Several weeks after the Olympic Games, however, Thomas decided to run in the Junior Olympics in Seoul, where he took the three gold medals.

Advertisement

“I had a long high school season,” he said in explaining his decision to pass on a shot at Olympics in ’84. “I was tired mentally. I had run a lot in ’84. My body was run down and I did not think it was worth it. I thought it was better to rest and wait.”

There were reports his father had a lot of influence in the final decision.

“It was totally up to me,” Thomas said. “Yes, there were people who told me this was a once-in-a-lifetime thing. It’s true. I may not be around in ’88. But whatever happens, happens.”

If what has happened to Thomas thus far in his career is any indication, he will be a factor for the U.S. in ’88.

Kye Courtney, his coach at Hawthorne, said Thomas “may be the fastest kid ever to come out of California. The only sprinter who can run with him is Roy Martin (Roosevelt High, Dallas). They may be the two greatest ever. Houston McTear could run the 100, but he couldn’t run the 400.”

When Thomas first showed up on the Hawthorne track a couple of years ago because he didn’t want to go to regular physical education class, Courtney tried him out in the quarter mile. Thomas did it in 53.5 seconds.

Two weeks later, Courtney had to look twice at his stop watch. Thomas had cut his time to 50.3 “Then, I knew we had something,” Courtney said.

Advertisement

By the time he graduated last month, Thomas had the fastest times ever for a California high school runner in both the 100 meters (10.25) and 200 meters (20.64). He won the state title in the 200 meters as a sophomore and, as a junior, added the 100 meters, and anchored the winning 400 meter and 1,600-meter relay teams. He was a heavy favorite to repeat his senior year, but an appendicitis ended his prep career in mid-May. In three years at Hawthorne, he lost two races.

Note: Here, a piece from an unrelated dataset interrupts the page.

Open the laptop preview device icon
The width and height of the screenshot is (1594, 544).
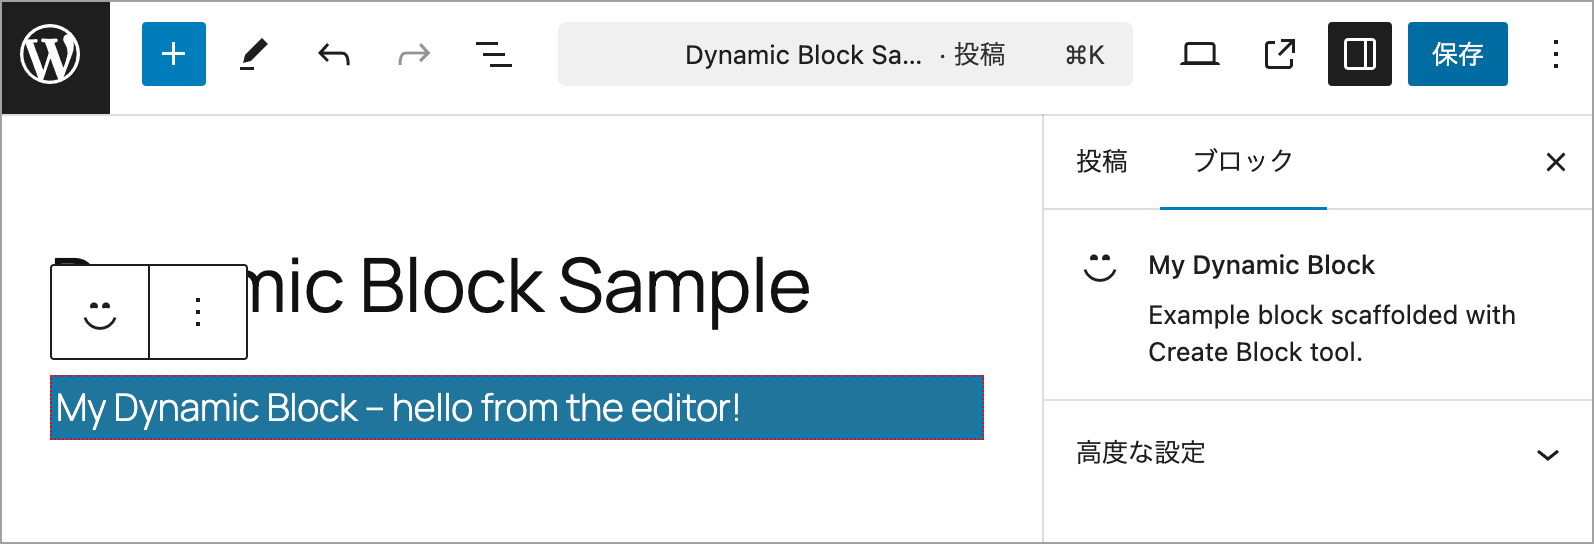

In this year’s Texas Relays, Thomas and his Hawthorne teammates ran a national-record setting 3.07.40 in the 1,600-meter relay. Thomas anchored the event with a 44.5. It should be noted that Lee Evans’ world record in the 400--although not having the advantage Thomas had of a running start in a relay--is 43.86.

For Thomas, 6-2 and 170 pounds, the road to Seoul will run through Westwood, where he’ll enroll in the fall at UCLA. He plans to continue to compete internationally and to point for 1988, to make sure this time he is ready in his own mind to compete.

As for the increasing burden of fame that Thomas will have to carry along for the next three years, he just shrugs it off with a nonchalance only a teen-ager could muster. “I’m me,” he said. “Running is something I love to do. I’m Henry Thomas. Just a name.”

No, more than that. A name to watch for.